Tom la amaba, todo el tiempo, pero usualmente solo en privado, porque amar era un signo evidente de debilidad y un lujo que él no podía darse con sus tropas diezmadas. Aún así, tomar su mano en aquel momento, otorgarle su propio ejército como si no fuera más que un simple regalo cualquiera... Significaba algo, algo más, y que ella no podía nombrar, porque términos como obsesión, devoción, e incluso amor, se quedaban cortos. Una voz en la cabeza de Perséfone chilló, perforando sus oídos a cada paso que ella daba al frente, hasta callarse y ser reemplazada por una risa, una que ella pudo reconocer como propia.

Perséfone tomó su varita, y al mismo tiempo que Tom colocaba la suya en la piel pálida de Draco, ella puso la punta de la suya en el antebrazo de Narcissa.

Morsmordre —susurró Perséfone, demasiado ensimismada en lo suyo como para percatarse del momento en que Tom lo pronunció también.

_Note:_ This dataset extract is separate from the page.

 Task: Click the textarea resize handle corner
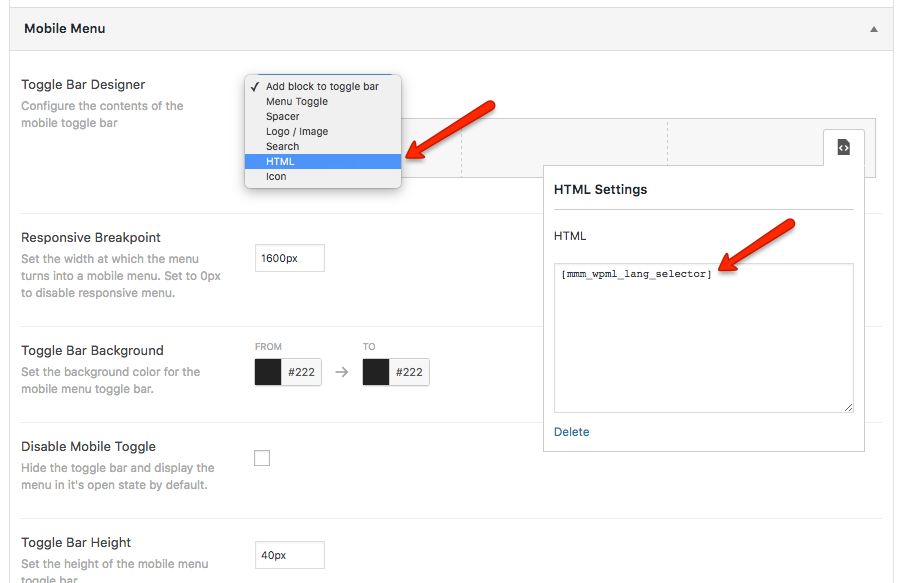coord(848,407)
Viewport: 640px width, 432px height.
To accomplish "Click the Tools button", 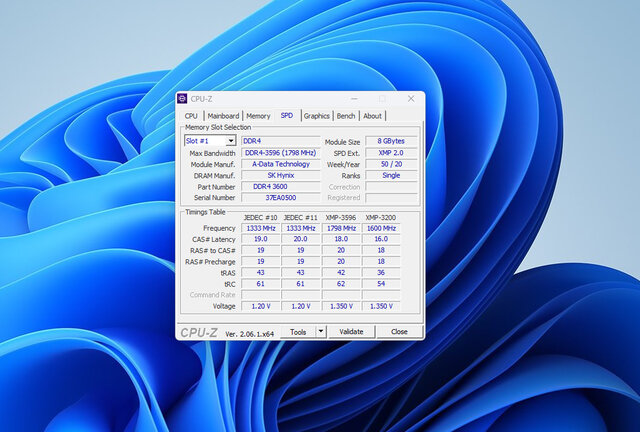I will click(298, 331).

La tinta se esparció por la piel como una mancha creciendo, oscura como la noche resaltó contra la piel. El rostro de Narcissa se retorció por el dolor, su expresión usualmente impasible deformada, con los ojos cerrados con fuerza, y la mandíbula tan apretada que sus dientes podrían crujir. Los dedos de las manos se le curvearon como garras, rígidos e inamovibles. Todo su cuerpo parecía entrar en shock, pero contuvo el grito en el fondo de su garganta.

Perséfone sonrió, a ella no le había dolido de ese modo, pero admiraba la forma en que Narcissa se resistía a revelar su sufrimiento a aquellos detrás de ella, que no podían apreciar la agonía que sus facciones reflejaban.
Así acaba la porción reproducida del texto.